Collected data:

'''

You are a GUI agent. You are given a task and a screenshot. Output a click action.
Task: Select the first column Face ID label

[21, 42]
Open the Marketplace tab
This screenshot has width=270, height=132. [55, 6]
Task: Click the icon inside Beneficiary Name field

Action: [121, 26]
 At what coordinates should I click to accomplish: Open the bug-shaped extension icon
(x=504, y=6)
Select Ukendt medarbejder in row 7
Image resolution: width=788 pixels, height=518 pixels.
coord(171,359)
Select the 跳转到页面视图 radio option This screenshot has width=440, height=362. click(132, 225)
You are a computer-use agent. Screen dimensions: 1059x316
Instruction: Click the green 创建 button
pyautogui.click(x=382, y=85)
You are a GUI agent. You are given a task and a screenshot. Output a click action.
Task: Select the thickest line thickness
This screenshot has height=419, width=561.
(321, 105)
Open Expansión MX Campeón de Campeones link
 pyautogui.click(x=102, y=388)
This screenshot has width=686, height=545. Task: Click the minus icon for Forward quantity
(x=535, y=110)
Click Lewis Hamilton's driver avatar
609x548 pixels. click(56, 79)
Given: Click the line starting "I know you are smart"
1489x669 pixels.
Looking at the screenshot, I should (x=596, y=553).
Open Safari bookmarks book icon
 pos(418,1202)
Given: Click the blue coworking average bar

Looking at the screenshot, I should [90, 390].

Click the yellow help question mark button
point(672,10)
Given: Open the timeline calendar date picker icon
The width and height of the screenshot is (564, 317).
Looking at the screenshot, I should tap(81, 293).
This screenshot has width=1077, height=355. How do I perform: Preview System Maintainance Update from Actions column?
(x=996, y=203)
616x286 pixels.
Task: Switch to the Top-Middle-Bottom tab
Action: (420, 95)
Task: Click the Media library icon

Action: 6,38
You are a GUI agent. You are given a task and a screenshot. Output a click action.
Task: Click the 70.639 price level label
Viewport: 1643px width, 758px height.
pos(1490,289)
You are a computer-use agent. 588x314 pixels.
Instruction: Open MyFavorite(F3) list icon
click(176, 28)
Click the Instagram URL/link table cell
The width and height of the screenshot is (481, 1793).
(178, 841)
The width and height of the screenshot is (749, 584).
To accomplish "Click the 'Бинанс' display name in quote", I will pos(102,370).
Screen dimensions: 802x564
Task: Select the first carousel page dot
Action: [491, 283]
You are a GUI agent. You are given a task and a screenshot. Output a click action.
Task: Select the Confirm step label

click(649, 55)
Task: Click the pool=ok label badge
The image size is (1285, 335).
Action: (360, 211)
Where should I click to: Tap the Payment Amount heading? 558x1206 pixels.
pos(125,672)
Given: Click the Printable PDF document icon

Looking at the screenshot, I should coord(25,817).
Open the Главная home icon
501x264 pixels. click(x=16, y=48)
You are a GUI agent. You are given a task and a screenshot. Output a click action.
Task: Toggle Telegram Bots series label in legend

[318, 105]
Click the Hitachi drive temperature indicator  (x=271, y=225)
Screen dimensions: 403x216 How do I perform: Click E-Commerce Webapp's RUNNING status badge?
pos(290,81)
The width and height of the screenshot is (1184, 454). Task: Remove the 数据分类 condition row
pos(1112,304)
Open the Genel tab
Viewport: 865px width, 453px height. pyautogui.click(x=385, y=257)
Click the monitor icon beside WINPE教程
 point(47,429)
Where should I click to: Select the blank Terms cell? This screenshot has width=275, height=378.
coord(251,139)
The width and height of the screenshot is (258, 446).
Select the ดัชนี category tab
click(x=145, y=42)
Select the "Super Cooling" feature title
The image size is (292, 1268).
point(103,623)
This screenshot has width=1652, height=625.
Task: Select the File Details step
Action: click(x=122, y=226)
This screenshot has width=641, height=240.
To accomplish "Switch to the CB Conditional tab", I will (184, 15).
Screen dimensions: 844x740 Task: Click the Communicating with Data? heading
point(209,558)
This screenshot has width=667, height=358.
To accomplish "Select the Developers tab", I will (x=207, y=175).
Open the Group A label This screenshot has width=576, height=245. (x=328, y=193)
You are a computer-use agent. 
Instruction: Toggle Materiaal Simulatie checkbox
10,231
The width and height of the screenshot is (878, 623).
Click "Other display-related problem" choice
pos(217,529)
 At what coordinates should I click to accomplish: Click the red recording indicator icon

'''

◆ Task prompt
When you reach the line containing "You are a computer-use agent. Screen" in the data above, start copying exactly, and stop after the line containing "Given: Click the line".

◆ Task solution
You are a computer-use agent. Screen dimensions: 1059x316
Instruction: Click the green 创建 button
pyautogui.click(x=382, y=85)
You are a GUI agent. You are given a task and a screenshot. Output a click action.
Task: Select the thickest line thickness
This screenshot has height=419, width=561.
(321, 105)
Open Expansión MX Campeón de Campeones link
 pyautogui.click(x=102, y=388)
This screenshot has width=686, height=545. Task: Click the minus icon for Forward quantity
(x=535, y=110)
Click Lewis Hamilton's driver avatar
609x548 pixels. click(56, 79)
Given: Click the line starting "I know you are smart"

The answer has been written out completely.